Deciding whether to share your mental health journey can be a difficult decision. The following content has been developed by Heads Up, and gives information regarding the pros and cons of deciding whether to tell others about your mental health condition. While some of the information may be specific to those working in an organisation in an ongoing capacity, much of the information may still be relevant to those working show to show.


There’s no right or wrong answer when it comes to telling people at work about your mental health condition. Whether you choose to tell others can depend on how much your condition affects your role, the amount of support you have outside the workplace and your relationships with your workmates.

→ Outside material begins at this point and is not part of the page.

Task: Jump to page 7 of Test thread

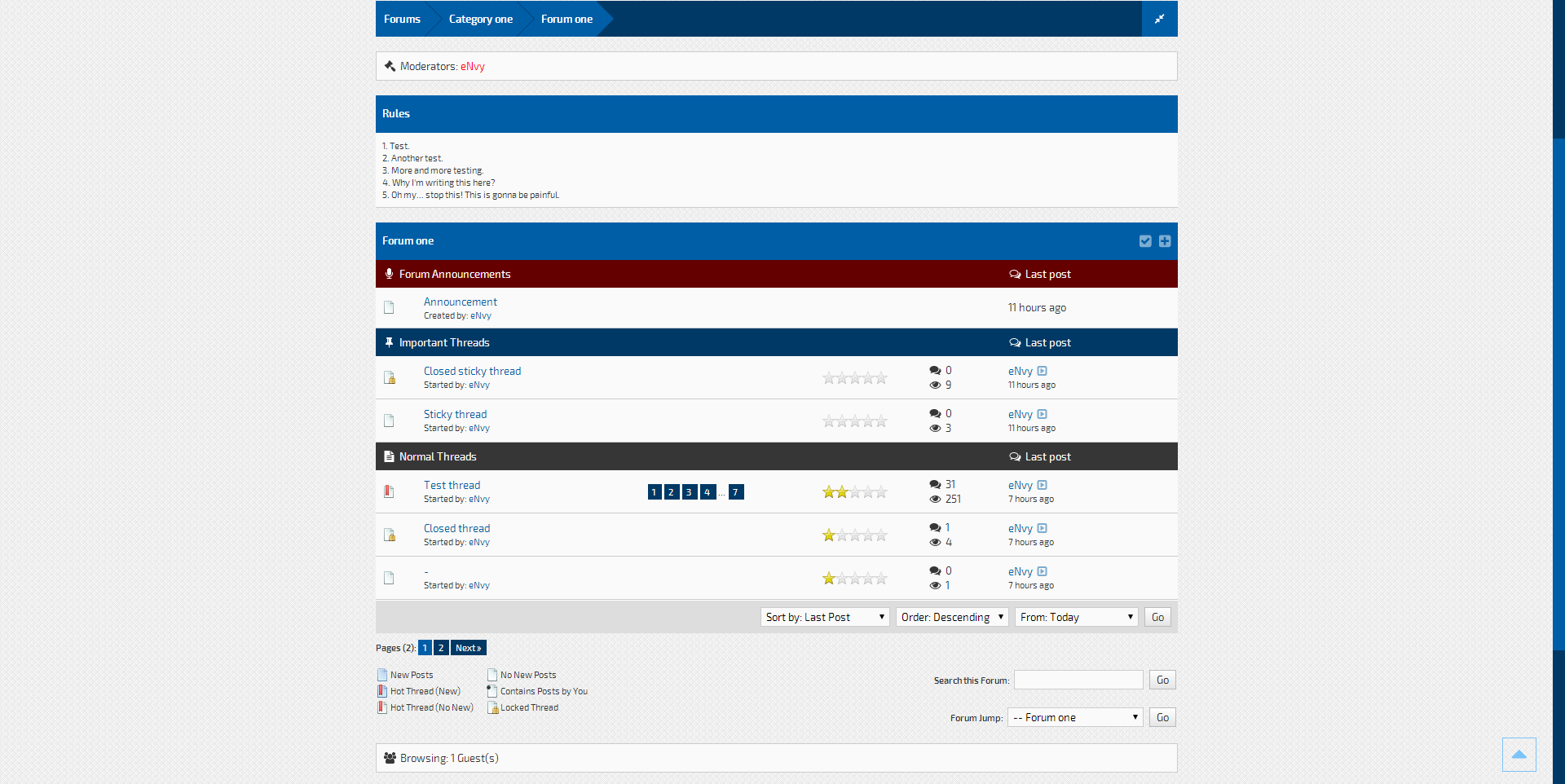Action: point(735,492)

If you’re considering telling others at work, we can help you weigh up the pros and cons. It can sometimes be hard to know what to do, especially if it already seems like there’s too much going on.

Pros and cons

Reasons to tell

  • Is your mental health condition affecting your ability to perform your role safely? You could be putting your safety and the safety of others in danger.
  • Discussing your condition gives you and your employer an opportunity to talk about any support or changes you might need to help you stay at work and/or assist your recovery.
  • Making adjustments to your schedule or workload can reduce the number of sick days you need and help you be more productive when you’re at work.
  • By sharing your experiences, you’re helping to change people’s attitudes, and it may mean others open up or seek support about their own struggles.
  • Being open with your workmates can help to avoid rumours or gossip.
  • If your performance or productivity has changed, telling your workmates means they’re more likely to be understanding.
  • If you need to make a formal disability discrimination complaint at a later date, telling your employer helps to protect your rights.
  • Your employer may be able to provide you with support if they are aware of your condition. Otherwise, they may misinterpret a change in your behaviour as a performance issue.
  • Put yourself in your workmate’s shoes – if they were struggling, you would want them to trust and confide in you.

Reasons not to tell

  • Your mental health condition may not affect your ability to do your job.
  • You might not need any adjustments to your workload or schedule at the moment.
  • You might be worried about potential discrimination, harassment or reduced opportunities for career progression.
  • For some people, the mental health condition may pass but the label and associated stigma can be permanent.
  • Some employers fail to provide an appropriate level of support or follow legislative requirements.
  • You might already have adequate support networks outside the workplace and feel there’s not much to gain by talking about your condition.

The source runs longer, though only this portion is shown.